Mas parando para pensar, eles realmente tiveram a oportunidade de nos fazer reféns, iniciar um motim ou até tentarem fugir da unidade. Porém, desde 2015 isso não acontece no Cenam. A última fuga e rebelião que houve aconteceu no 16 de outubro de 2015. E os índices de reincidência mostram que a nova política adotada pela administração do Cenam está dando certo.
Muitos daqueles que ali passaram hoje sustentam suas famílias de forma digna, trabalham até mesmo na própria Fundação Renascer, que administra todas as unidades de ressocialização de adolescentes em Sergipe, e se inscrevem no programa de egressos para conseguirem empregos dignos e não voltarem para o mundo do crime.
SUPERLOTAÇÃO
A nova administração do Centro de Atendimento ao Menor (Cenam) admite que a unidade não atende às especificações exigidas pelo Sistema Nacional de Atendimento Socioeducativo (SINASE) no que se refere à separação dos adolescentes internos e a questão estrutural da unidade. Outro problema que a direção reconhece, é o número inadequado de agentes socioeducativos para trabalharem no Cenam.

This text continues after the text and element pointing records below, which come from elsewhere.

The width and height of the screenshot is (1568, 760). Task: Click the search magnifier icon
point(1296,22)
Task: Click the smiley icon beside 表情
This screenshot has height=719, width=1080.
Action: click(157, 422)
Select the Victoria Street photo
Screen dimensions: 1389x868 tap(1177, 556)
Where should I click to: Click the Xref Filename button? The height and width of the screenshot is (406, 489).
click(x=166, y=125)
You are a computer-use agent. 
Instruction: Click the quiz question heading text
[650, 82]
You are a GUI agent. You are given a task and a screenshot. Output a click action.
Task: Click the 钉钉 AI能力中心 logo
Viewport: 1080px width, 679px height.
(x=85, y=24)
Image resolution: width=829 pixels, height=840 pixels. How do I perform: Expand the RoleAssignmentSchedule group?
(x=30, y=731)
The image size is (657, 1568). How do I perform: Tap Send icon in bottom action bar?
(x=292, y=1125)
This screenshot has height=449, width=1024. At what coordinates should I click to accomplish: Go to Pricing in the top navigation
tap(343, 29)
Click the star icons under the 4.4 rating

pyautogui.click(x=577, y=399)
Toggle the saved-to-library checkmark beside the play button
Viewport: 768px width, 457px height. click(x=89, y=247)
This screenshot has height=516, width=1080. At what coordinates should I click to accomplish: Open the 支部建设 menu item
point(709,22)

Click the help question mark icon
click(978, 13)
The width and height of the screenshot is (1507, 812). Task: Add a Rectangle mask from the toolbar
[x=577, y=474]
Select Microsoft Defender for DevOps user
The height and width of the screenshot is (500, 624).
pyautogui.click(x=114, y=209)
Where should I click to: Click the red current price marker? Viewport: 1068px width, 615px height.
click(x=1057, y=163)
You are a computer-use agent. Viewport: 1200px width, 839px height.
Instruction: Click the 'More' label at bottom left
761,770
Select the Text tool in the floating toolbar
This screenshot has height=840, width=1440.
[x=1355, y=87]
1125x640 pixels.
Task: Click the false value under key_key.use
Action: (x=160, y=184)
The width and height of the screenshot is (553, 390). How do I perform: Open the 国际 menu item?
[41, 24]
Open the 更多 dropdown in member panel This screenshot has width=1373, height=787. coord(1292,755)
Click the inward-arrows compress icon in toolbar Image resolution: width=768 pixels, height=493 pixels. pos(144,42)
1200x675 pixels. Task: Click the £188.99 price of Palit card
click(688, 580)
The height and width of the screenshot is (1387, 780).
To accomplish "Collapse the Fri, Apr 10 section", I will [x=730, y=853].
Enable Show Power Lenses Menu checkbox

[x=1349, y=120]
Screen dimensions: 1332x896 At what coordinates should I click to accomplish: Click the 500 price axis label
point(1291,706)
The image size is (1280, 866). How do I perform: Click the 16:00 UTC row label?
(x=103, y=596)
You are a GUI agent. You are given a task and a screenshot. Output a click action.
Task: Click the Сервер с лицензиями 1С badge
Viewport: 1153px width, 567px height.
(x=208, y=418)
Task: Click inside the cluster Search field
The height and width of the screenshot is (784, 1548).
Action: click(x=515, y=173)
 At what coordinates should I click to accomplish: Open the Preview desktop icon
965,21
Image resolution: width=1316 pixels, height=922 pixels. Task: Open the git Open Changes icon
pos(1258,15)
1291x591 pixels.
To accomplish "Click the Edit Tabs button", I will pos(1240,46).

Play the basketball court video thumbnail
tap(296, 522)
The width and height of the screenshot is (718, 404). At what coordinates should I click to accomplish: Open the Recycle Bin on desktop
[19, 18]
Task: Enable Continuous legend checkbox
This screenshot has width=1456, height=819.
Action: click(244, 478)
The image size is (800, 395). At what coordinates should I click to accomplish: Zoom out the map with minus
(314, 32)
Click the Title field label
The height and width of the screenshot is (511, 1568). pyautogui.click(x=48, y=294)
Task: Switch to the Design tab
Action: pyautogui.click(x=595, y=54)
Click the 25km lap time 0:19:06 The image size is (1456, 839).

“Hoje, nós temos no Cenam uma estrutura para abrigar 65 internos, sendo que abrigamos 163. E uma quantidade de agentes socioeducativos que seria adequada somente para 65 adolescentes. Mas além dessa superlotação, que é notória, a estrutura arquitetônica do Cenam não atende às especificações exigidas no novo modelo de ressocialização de adolescentes em confronto com a lei. No entanto toda a parte de atendimento e acolhimento desses adolescentes que são exigidas pelo Estatuto da Criança e do Adolescente (ECA), nós conseguimos atender hoje. Esse adolescente só perde o direito de ir e vir”, comenta o diretor da unidade Julio Cezar Reis.
Por determinação do Juizado da Infância e da Juventude de Aracaju, o Centro de Atendimento ao Menor não pode, desde agosto deste ano, receber nenhum adolescente. Acatando uma ação civil pública, de autoria do defensor público Sérgio Barreto Morais, movida em 2013.
Segundo informações repassadas ao CINFORM pela assessoria de comunicação da Defensoria Pública de Sergipe, “os [adolescentes em confronto com a lei] que deveriam ser transferidos para o Cenam estão no regime semiaberto, ou seja, nos CASE I e CASE II”.
Porém, o diretor do Cenam chama a atenção para o fato de que apesar de existirem seis tipos de medidas socioeducativas, o Estado reconhece apenas a internação. Fazendo com que qualquer jovem acusado de qualquer ato infracional seja encaminhado para o Cenam, onde cumprirá uma sentença de seis meses a três anos, com avaliações a cada seis meses.
“É importante que se diga que 40% dos adolescentes que estão aqui no Cenam não deveriam estar aqui. Nós temos adolescentes aqui com acusação de furto e, apesar de existirem seis tipos de medidas socioeducativas, o Estado de Sergipe só reconhece a internação”, ressalta.